In esophageal squamous cell carcinoma (ESCC), lymph node (LN) metastasis is associated with poor survival. Emerging evidence has demonstrated elevated CD8+ T-cell levels in metastatic LNs following immunotherapy and increased chemoresistance. However, the underlying regulatory mechanisms of CD8+ T cells in chemoresistant/metastatic patients have not been elucidated. Given that metastasis is linked to aberrant splicing patterns, transcripts with alternative splicing forms also play a critical role. With spatial transcriptomics (ST), spatial isoform transcriptomics (SiT), single-cell RNA sequencing (scRNA-seq), and T-cell receptor (TCR) sequencing, the spatial isoforms are analyzed quantitatively in human solid tumors and LNs. These isoforms are classified according to expression and spatial distribution patterns and proposed that the temporal heterogeneity in isoforms is attributed to isoform biogenesis dynamics. C1QC+ tumor-associated macrophages (TAMs) contribute to the formation of metastases in the context of both immunotherapy and chemotherapy. Additionally, CD74 isoforms can be targeted by mRNA drugs, such as antisense oligonucleotides (ASOs) and RNA interference (RNAi), to prevent chemoresistance and metastasis.
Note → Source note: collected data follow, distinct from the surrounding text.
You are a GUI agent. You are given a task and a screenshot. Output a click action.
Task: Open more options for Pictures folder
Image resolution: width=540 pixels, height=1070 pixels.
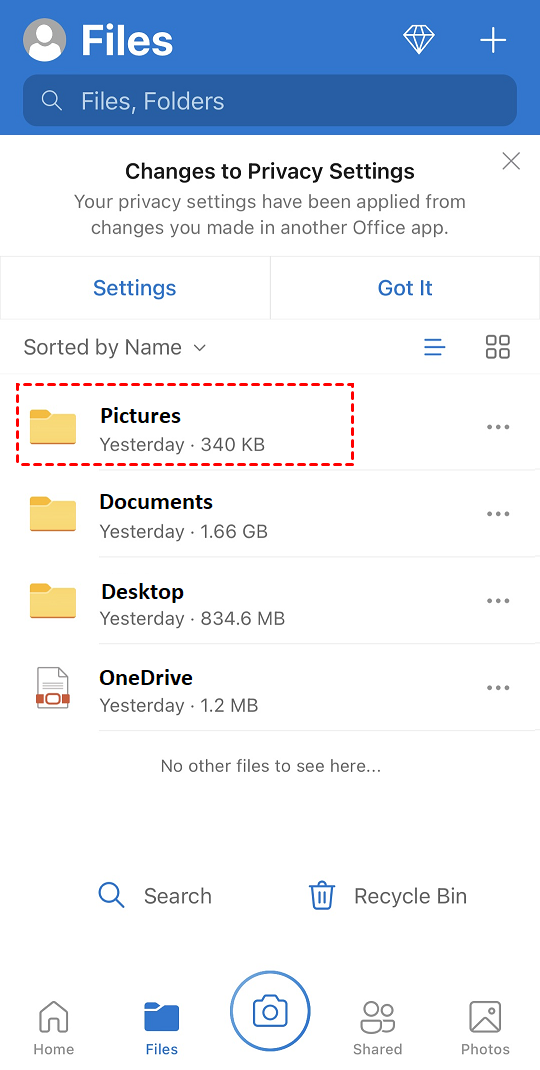coord(498,427)
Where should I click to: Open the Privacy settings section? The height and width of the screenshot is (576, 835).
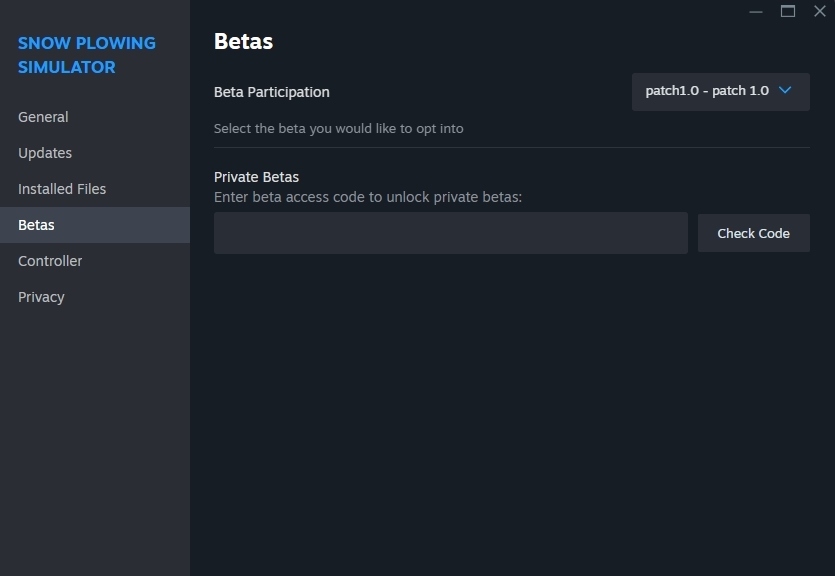point(41,297)
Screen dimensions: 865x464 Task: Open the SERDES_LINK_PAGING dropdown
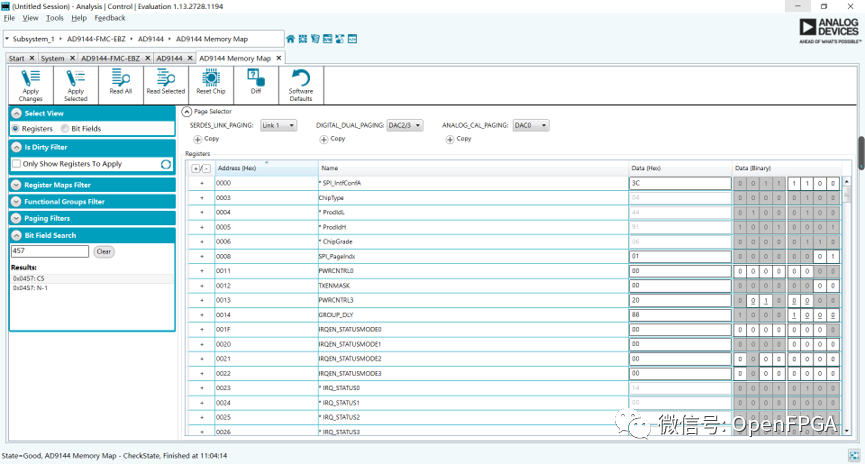click(278, 126)
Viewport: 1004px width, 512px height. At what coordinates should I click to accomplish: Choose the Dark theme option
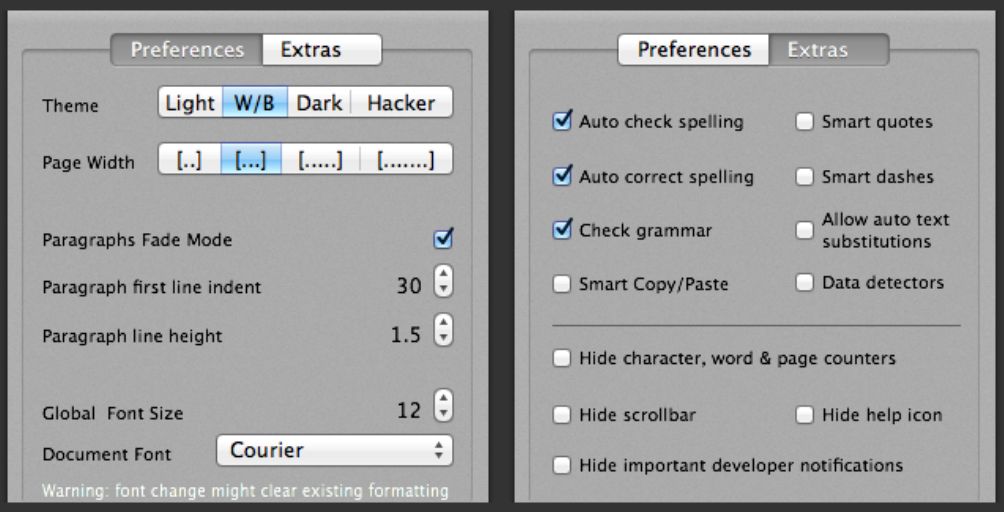(319, 103)
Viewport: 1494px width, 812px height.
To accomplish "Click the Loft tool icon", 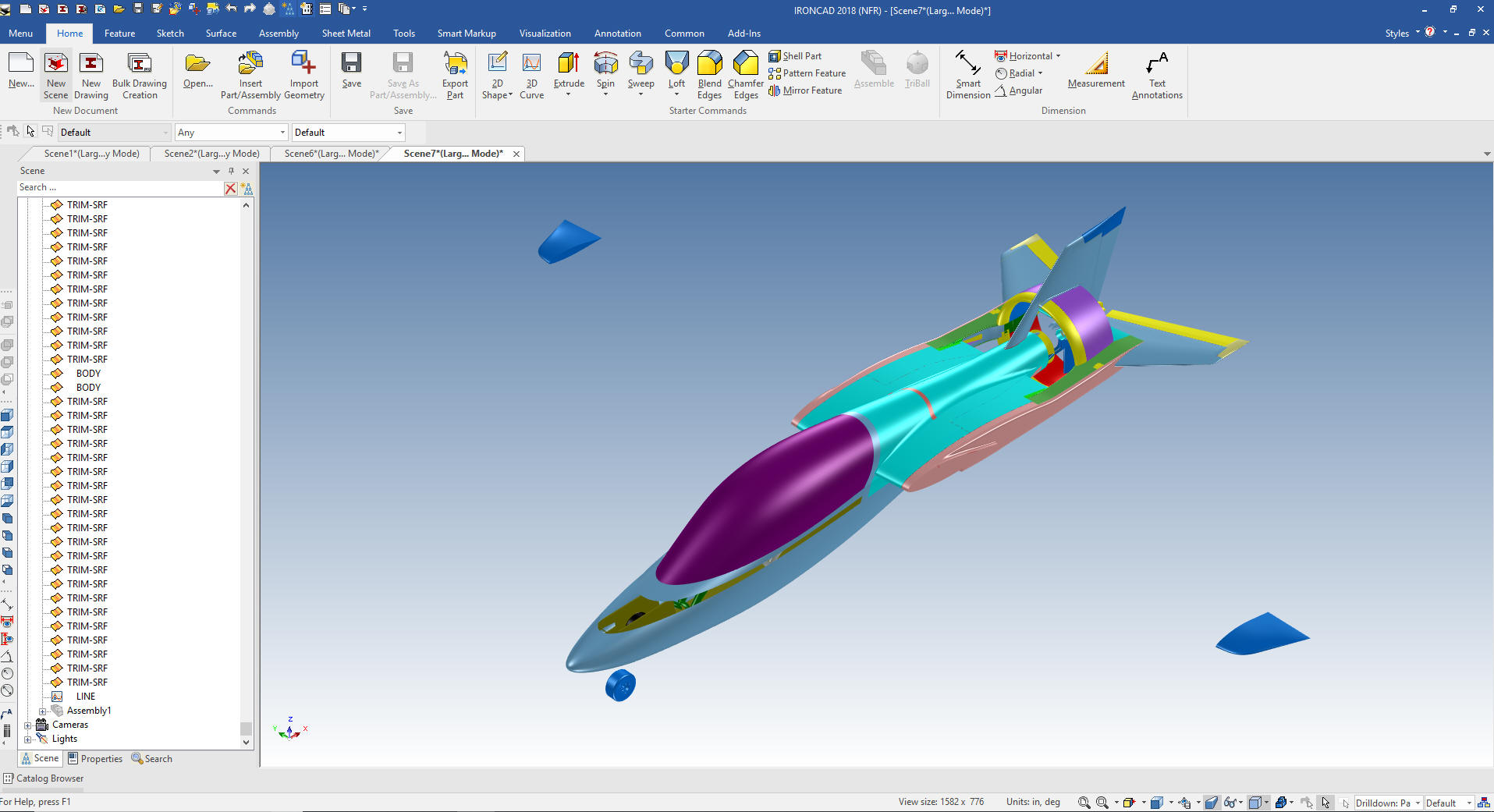I will click(676, 64).
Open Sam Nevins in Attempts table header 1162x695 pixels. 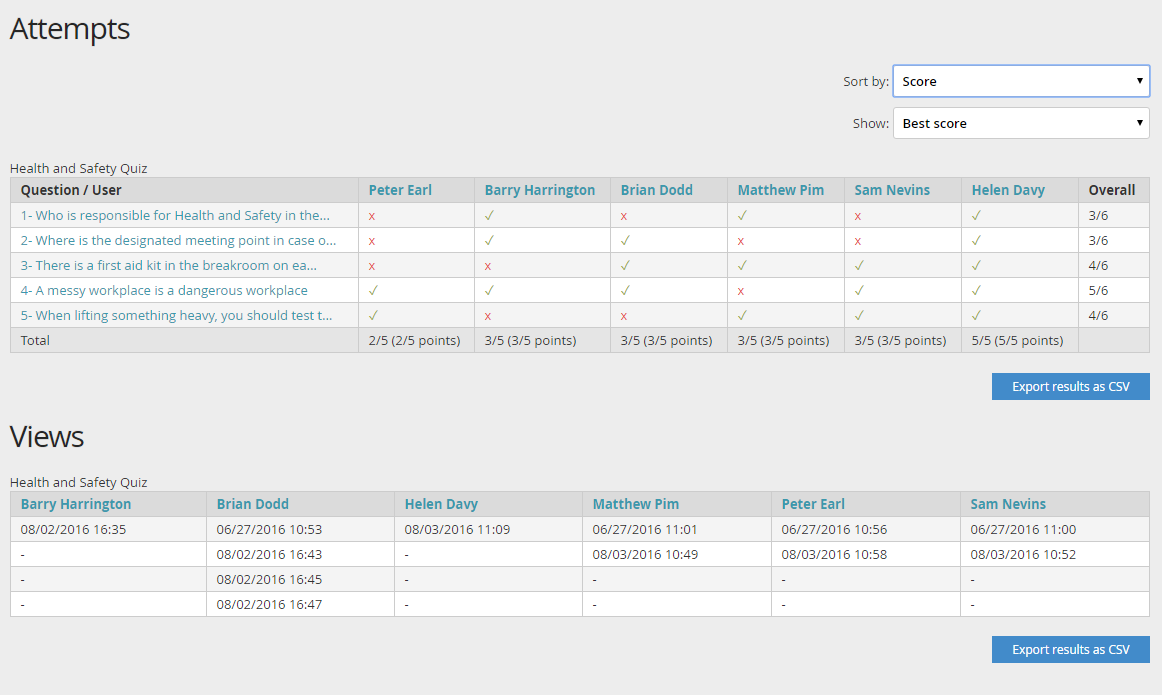[892, 190]
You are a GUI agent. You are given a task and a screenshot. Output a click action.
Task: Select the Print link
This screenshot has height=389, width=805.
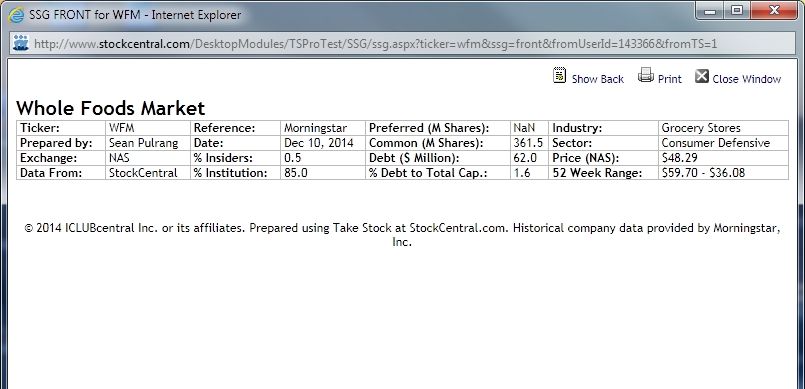tap(669, 79)
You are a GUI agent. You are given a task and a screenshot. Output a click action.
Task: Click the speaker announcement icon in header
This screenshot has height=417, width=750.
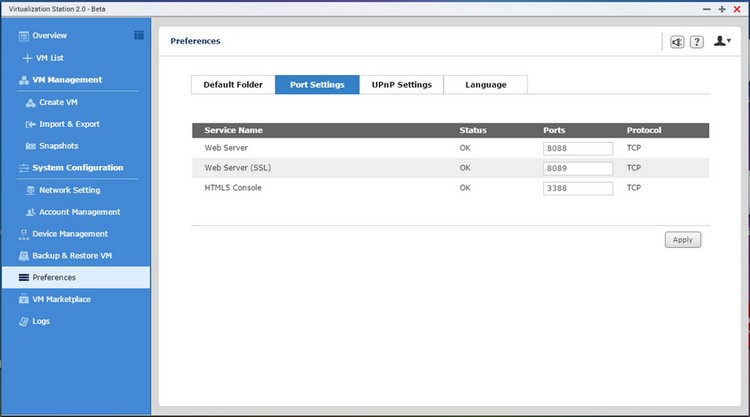pos(677,42)
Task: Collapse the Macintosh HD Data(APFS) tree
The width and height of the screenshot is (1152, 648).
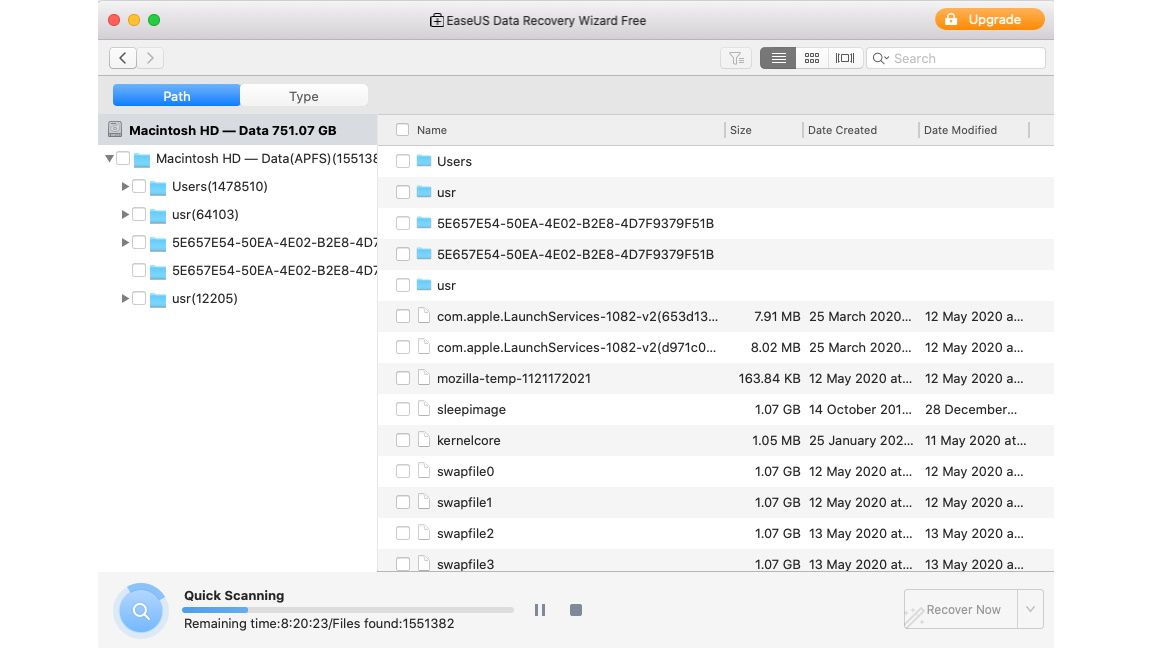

Overall, this work suggests that C1QC+ TAMs interact with CD8+ CXCL13+ Tex cells via enrichment with the CD74 isoform in the ESCC 's metastatic lymph node.
Keywords: CD74; chemoresistant; esophageal squamous cell carcinoma; exhausted T cells; metastasis; spatial isoforms; tumor‐associated macrophage.
© 2024 The Author(s). Advanced Science published by Wiley‐VCH GmbH.